The former Taoiseach says Brexit has been interpreted as "a profoundly unfriendly act"

At Kapıkule, on the Turkish border with Bulgaria, the queue of lorries awaiting clearance to enter European Union territory can extend as long as 17km. Despite Turkey’s customs union for goods with the bloc, hauliers can spend up to 30 hours clearing a series of demanding administrative hoops. This is the nightmare keeping former Irish premier John Bruton up at night. Only this time, it's the post-Brexit border between Northern Ireland and the Republic, and it's much, much worse.   

Bruton (pictured below), Taoiseach between 1994 and 1997, is an ardent pro-European and was historically so sympathetic to Britain that, while in office, he was pilloried as "John Unionist" by his rivals. But he believes, should she continue her push for a hard Brexit, that Theresa May's promise for a “seamless, frictionless border” is unattainable. 

"A good example of the sort of thing that might arise is what’s happening on the Turkish-Bulgarian border," the former leader of Ireland's centre-right Fine Gael party told me. “The situation would be more severe in Ireland, because the UK proposes to leave the customs union as well."

The outlook for Ireland looks grim – and a world away from the dynamism of the Celtic Tiger days Bruton’s coalition government helped usher in. “There will be all sorts of problems," he said. "Separate permits for truck drivers operating across two jurisdictions, people having to pay for the right to use foreign roads, and a whole range of other issues.” 

Last week, an anti-Brexit protest on the border in Killeen, County Louth, saw mock customs checks bring traffic to a near standstill. But, so far, the discussion around what the future looks like for the 260 border crossings has focused predominantly on its potential effects on Ulster’s fragile peace. Last week Bruton’s successor as Taoiseach, Bertie Ahern, warned “any sort of physical border” would be “bad for the peace process”. 

Bruton does not disagree, and is concerned by what the UK’s withdrawal from the European Convention on Human Rights might mean for the Good Friday Agreement.
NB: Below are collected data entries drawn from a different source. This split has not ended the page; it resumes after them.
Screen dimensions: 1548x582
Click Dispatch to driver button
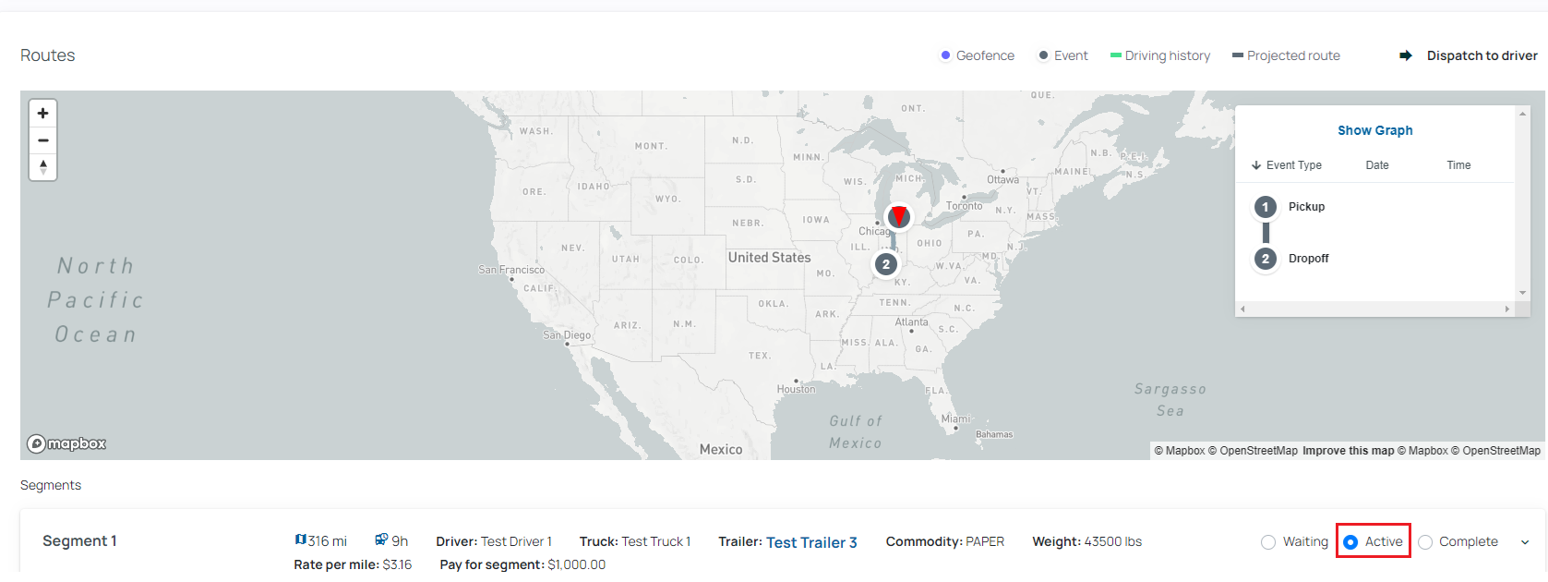pos(1482,55)

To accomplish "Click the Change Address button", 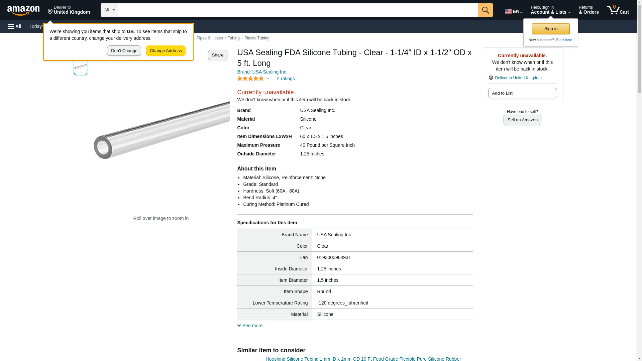I will click(x=166, y=51).
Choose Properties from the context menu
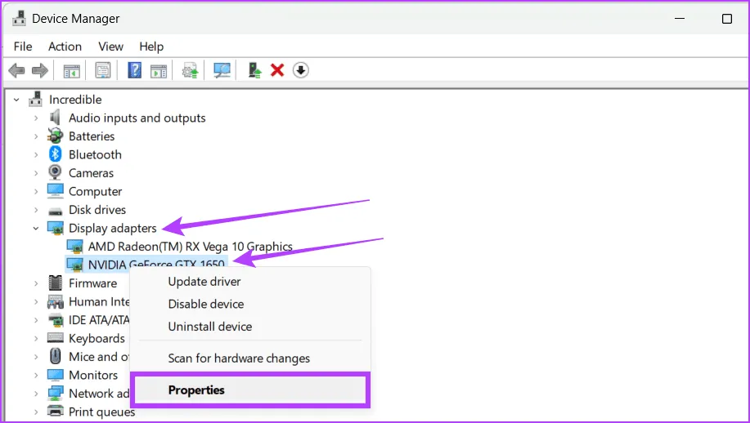This screenshot has height=423, width=750. pyautogui.click(x=196, y=390)
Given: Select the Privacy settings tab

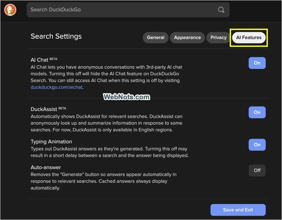Looking at the screenshot, I should coord(218,38).
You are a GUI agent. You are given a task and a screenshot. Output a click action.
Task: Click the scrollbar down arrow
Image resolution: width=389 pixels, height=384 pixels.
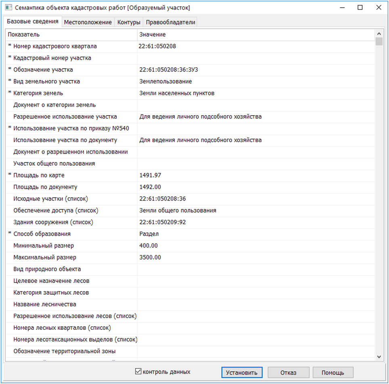coord(379,357)
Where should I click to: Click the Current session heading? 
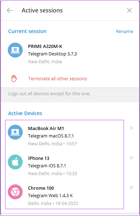(x=27, y=31)
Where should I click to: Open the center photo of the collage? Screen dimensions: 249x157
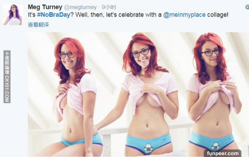(x=145, y=95)
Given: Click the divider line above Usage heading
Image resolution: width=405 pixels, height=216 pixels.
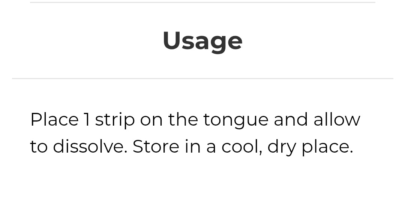Looking at the screenshot, I should pyautogui.click(x=203, y=2).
But he believes the preoccupation with the legacy of violence has distracted British policymakers from the potentially devastating economic impact of Brexit. “I don’t believe that any serious thought was given to the wider impact on the economy of the two islands as a whole," he said. 

The collapse in the pound has already hit Irish exporters, for whom British sales are worth £15bn. Businesses that work across the border could yet face the crippling expense of duplicating their operations after the UK leaves the customs union and single market. This, he says, will “radically disturb” Ireland’s agriculture and food-processing industries – 55 per cent of whose products are sold to the UK. A transitional deal will "anaesthetise" people to the real impact, he says, but when it comes, it will be a more seismic change than many in London are expecting. He even believes it would be “logical” for the UK to cover the Irish government’s costs as it builds new infrastructure and employs new customs officials to deal with the new reality.

Despite his past support for Britain, the government's push for a hard Brexit has clearly tested Bruton's patience. “We’re attempting to unravel more than 40 years of joint work, joint rule-making, to create the largest multinational market in the world," he said. It is not just Bruton who is frustrated. The British decision to "tear that up", he said, "is regarded, particularly by people in Ireland, as a profoundly unfriendly act towards neighbours".

Nor does he think Leave campaigners, among them the former Northern Ireland secretary Theresa Villiers, gave due attention to the issue during the campaign. “The assurances that were given were of the nature of: ‘Well, it’ll be alright on the night!’," he said. "As if the Brexit advocates were in a position to give any assurances on that point.” 

Indeed, some of the more blimpish elements of the British right believe Ireland, wedded to its low corporate tax rates and east-west trade, would sooner follow its neighbour out of the EU than endure the disruption. Recent polling shows they are likely mistaken: some 80 per cent of Irish voters say they would vote to remain in an EU referendum.

Irexit remains a fringe cause and Bruton believes, post-Brexit, Dublin will have no choice but to align itself more closely with the EU27. “The UK is walking away,” he said. “This shift has been imposed upon us by our neighbour. Ireland will have to do the best it can: any EU without Britain is a more difficult EU for Ireland.” 

May, he says, has exacerbated those difficulties. Her appointment of her ally James Brokenshire as secretary of state for Northern Ireland was interpreted as a sign she understood the role’s strategic importance. But Bruton doubts Ireland has figured much in her biggest decisions on Brexit: “I don’t think serious thought was given to this before her conference speech, which insisted on immigration controls and on no jurisdiction for the European Court of Justice. Those two decisions essentially removed the possibility for Ireland and Britain to work together as part of the EEA or customs union – and were not even necessitated by the referendum decision.”

There are several avenues for Britain if it wants to avert the “voluntary injury” it looks set to inflict to Ireland’s economy and its own. One, which Bruton concedes is unlikely, is staying in the single market. He dismisses as “fanciful” the suggestions that Northern Ireland alone could negotiate European Economic Area membership, while a poll on Irish reunification is "only marginally" more likely. 

The other is a variation on the Remoaners’ favourite - a second referendum should Britain look set to crash out on World Trade Organisation terms without a satisfactory deal. “I don’t think a second referendum is going to be accepted by anybody at this stage. It is going to take a number of years,” he said. “I would like to see the negotiation proceed and for the European Union to keep the option of UK membership on 2015 terms on the table. It would be the best available alternative to an agreed outcome.” 

As things stand, however, Bruton is unambiguous. Brexit means the Northern Irish border will change for the worse. “That’s just inherent in the decision the UK electorate was invited to take, and took – or rather, the UK government took in interpreting the referendum.”